The Department of Veterans Affairs says it is developing a national policy, and the head of Veterans for Medical Marijuana Access believes a VA policy allowing medical marijuana “is inevitable.”

“We’re all on the same side,” said Michael Krawitz of Virginia. “My goal is a good outcome for the veteran, and that’s their goal.”

“The irony in this … is it’s a common thing for veterans to tell me, ‘The VA is telling me if I just stay away from medical marijuana, we’ll give you all the pills you want, morphine, whatever,’” he said.

Krawitz, 47, was severely injured in a motorcycle accident while stationed in Guam with the Air Force about 20 years ago and eventually received a medical discharge.
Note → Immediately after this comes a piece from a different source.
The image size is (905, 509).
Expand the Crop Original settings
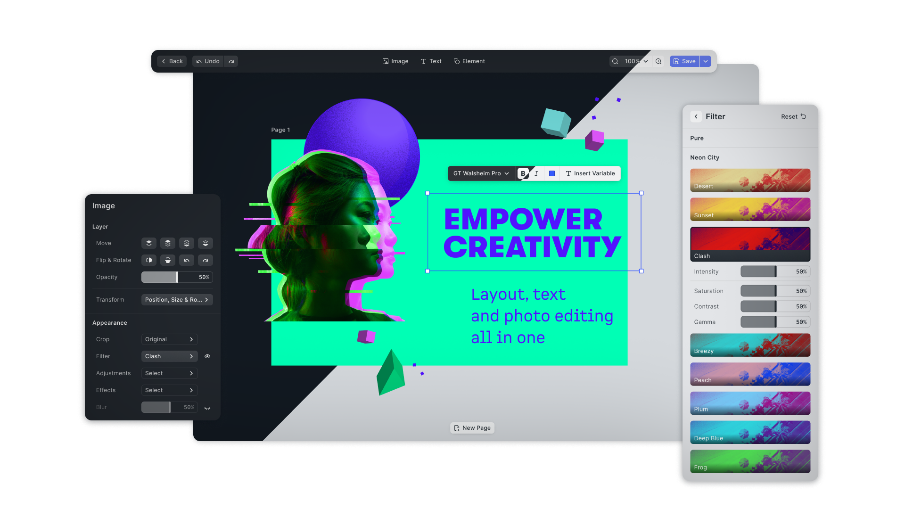(191, 339)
He is an advocate for marijuana’s medicinal benefits.

“It makes it so you can put down a lot of the pain pills. It helps with nerve pain, that really bad spasming and twitching.”

He praises the care he’s gotten from the VA, but adds: “I feel sorry for the VA; they’re caught in the middle … They have a clear mandate to take care of veterans.”

Given their inability to get medical marijuana from the VA, New Mexico veterans are finding their own go-to physicians, including Dr. Eve Elting in the central part of the state.

“I have guys coming to see me from all over the state, five or six hours’ drive, just to be legal,” said Elting, of Truth or Consequences. “It’s bad enough they have something that makes life so challenging. On top of that they’re discriminated against, made to feel like they’re doing something wrong.”

Elting said veterans hear about her by word of mouth since she will see people who aren’t regular patients. About a quarter of those who come to her want medical marijuana for PTSD. One day she saw eight veterans — five for PTSD.

New Mexico doctors do not prescribe medical cannabis. Rather, they certify someone has one of the approved conditions and that standard treatment doesn’t work. Patients then apply to the state program. If an application is approved, the patient gets a registry ID card that allows possession of up to 6 ounces of medical marijuana.

A psychiatrist’s diagnosis must be included for PTSD. For chronic pain, X-rays or CT scans are required and both a primary doctor and a specialist have to sign off.

“Even though the VA has prohibited them from signing the documents, I don’t see why a physician treating the veteran would not be willing to sign a piece of paper attesting that the patient had that condition,” said Elting, who did her residency at a VA hospital and serves on New Mexico’s eight-member medical advisory board for the program.

Veterans armed with Elting’s signature would still have to find a private psychiatrist or other specialist to sign.

“Everyone’s happy to give them a million narcotics, anti-psychotics. It’s frustrating,” she said.